Description of the task — Reproduce every one of the rows below word for word, leaving out the pictures.

>> begin

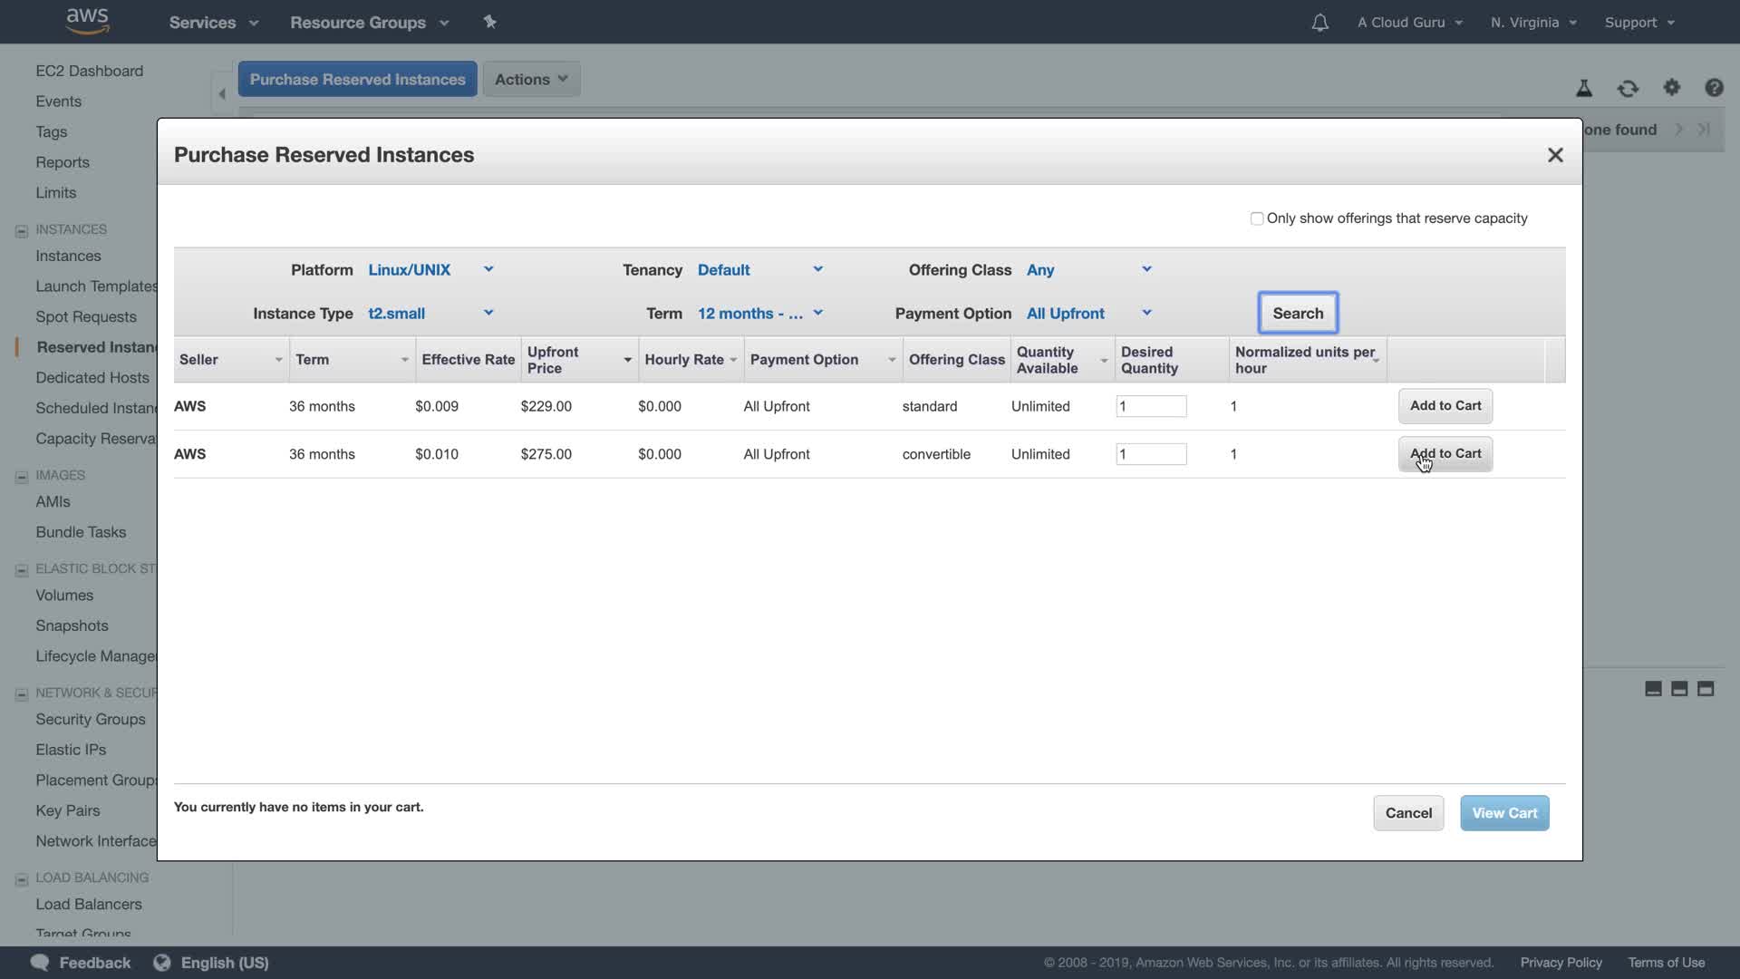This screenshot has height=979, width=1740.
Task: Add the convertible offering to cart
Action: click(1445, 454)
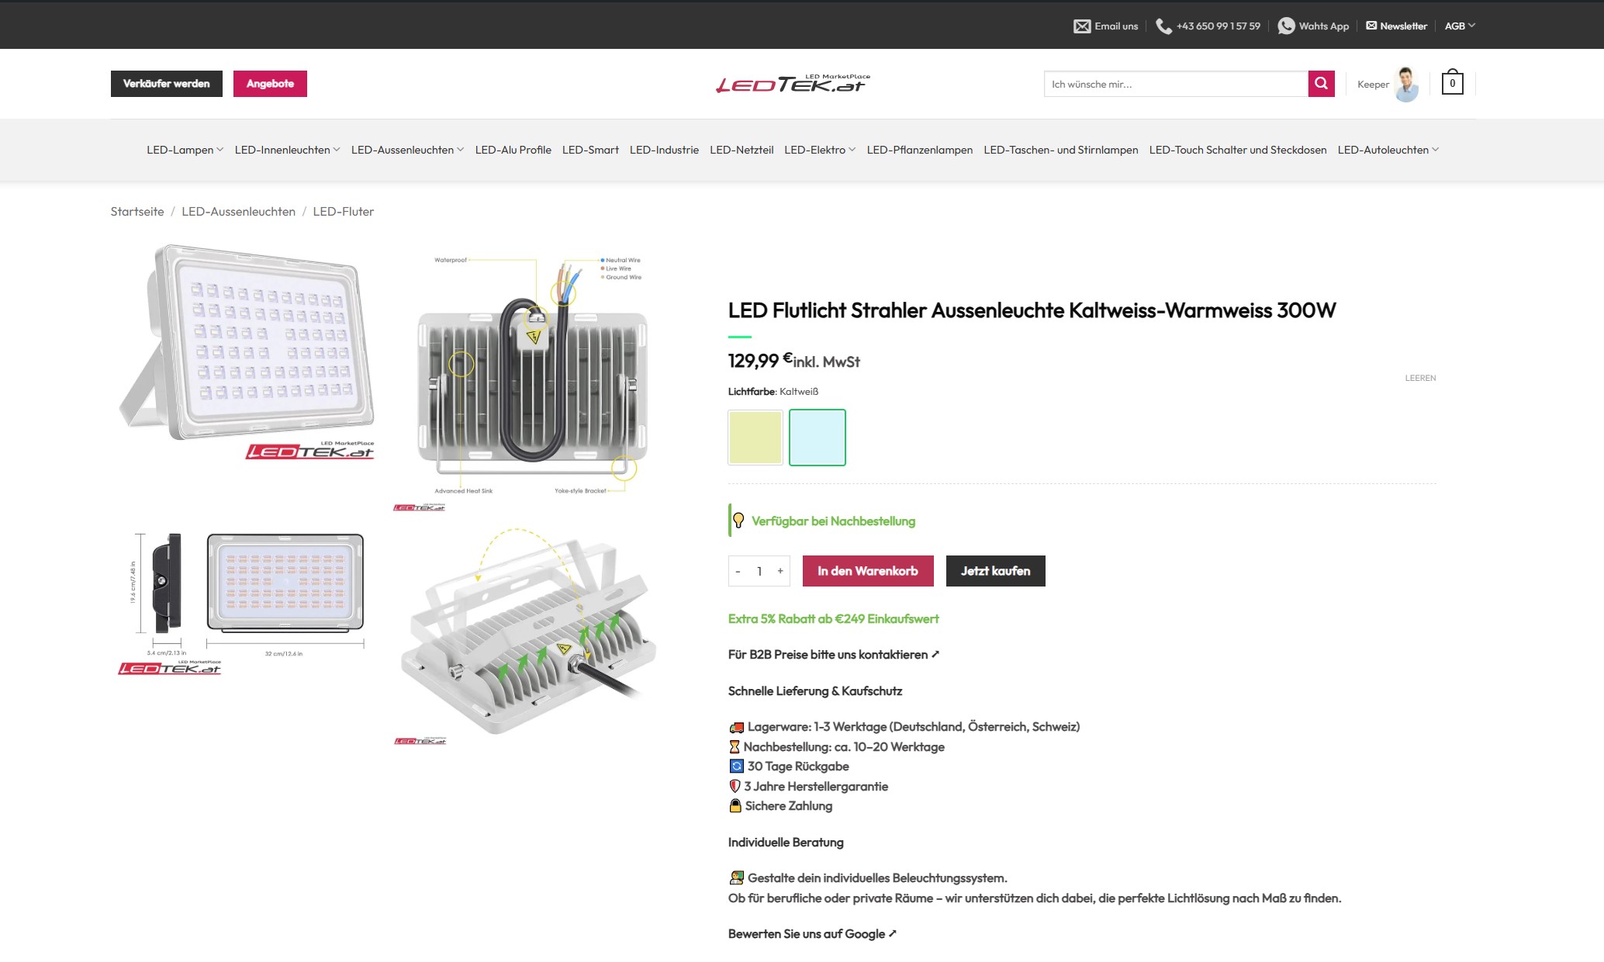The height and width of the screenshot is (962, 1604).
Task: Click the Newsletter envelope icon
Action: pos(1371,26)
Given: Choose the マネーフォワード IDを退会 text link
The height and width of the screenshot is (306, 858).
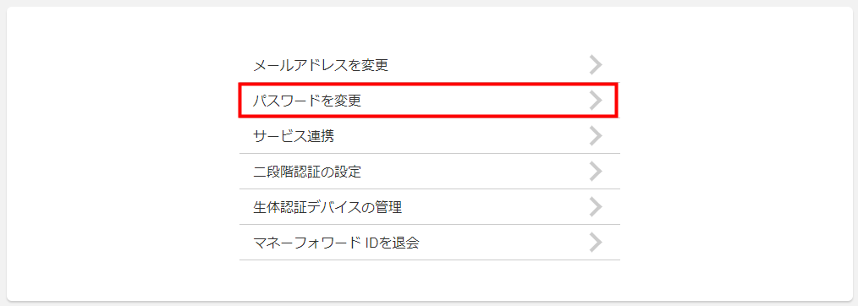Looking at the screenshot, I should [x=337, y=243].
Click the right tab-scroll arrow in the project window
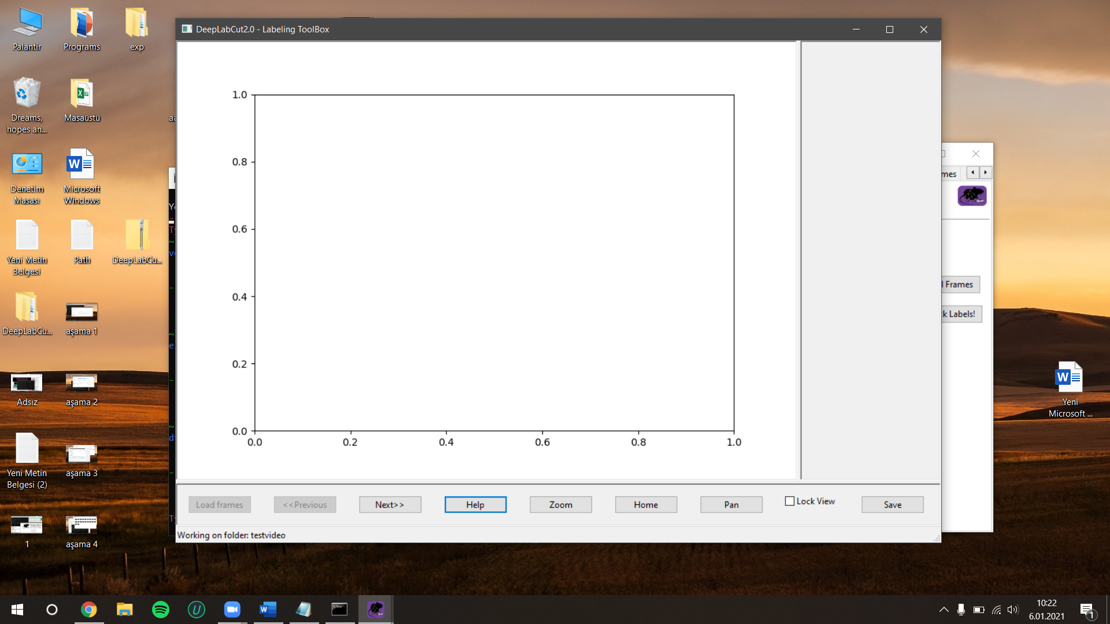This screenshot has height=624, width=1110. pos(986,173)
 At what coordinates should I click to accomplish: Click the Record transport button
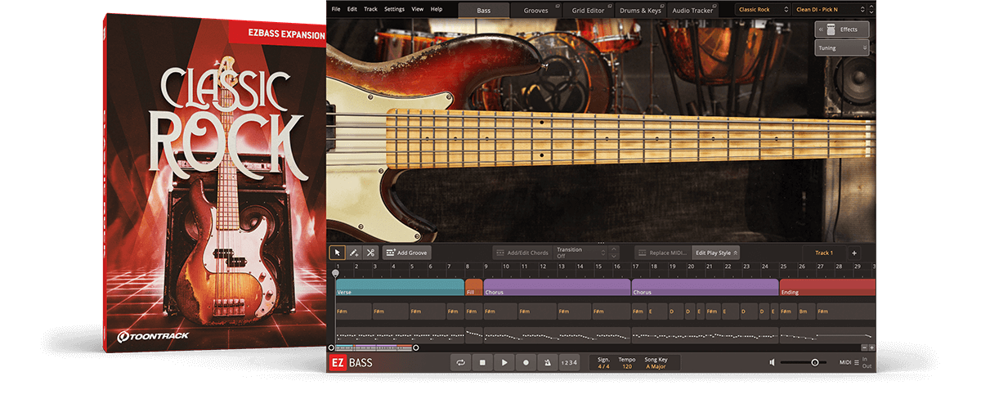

>> end

Answer to the exercise —
This screenshot has height=979, width=1740.
Task: Add the convertible offering to cart
Action: click(1445, 454)
The height and width of the screenshot is (962, 1604).
Task: Click the Newsletter envelope icon
Action: pos(1371,26)
Given: Choose the マネーフォワード IDを退会 text link
The height and width of the screenshot is (306, 858).
Looking at the screenshot, I should [x=337, y=243].
Click the right tab-scroll arrow in the project window
This screenshot has height=624, width=1110. pos(986,173)
 At what coordinates should I click to accomplish: Click the Record transport button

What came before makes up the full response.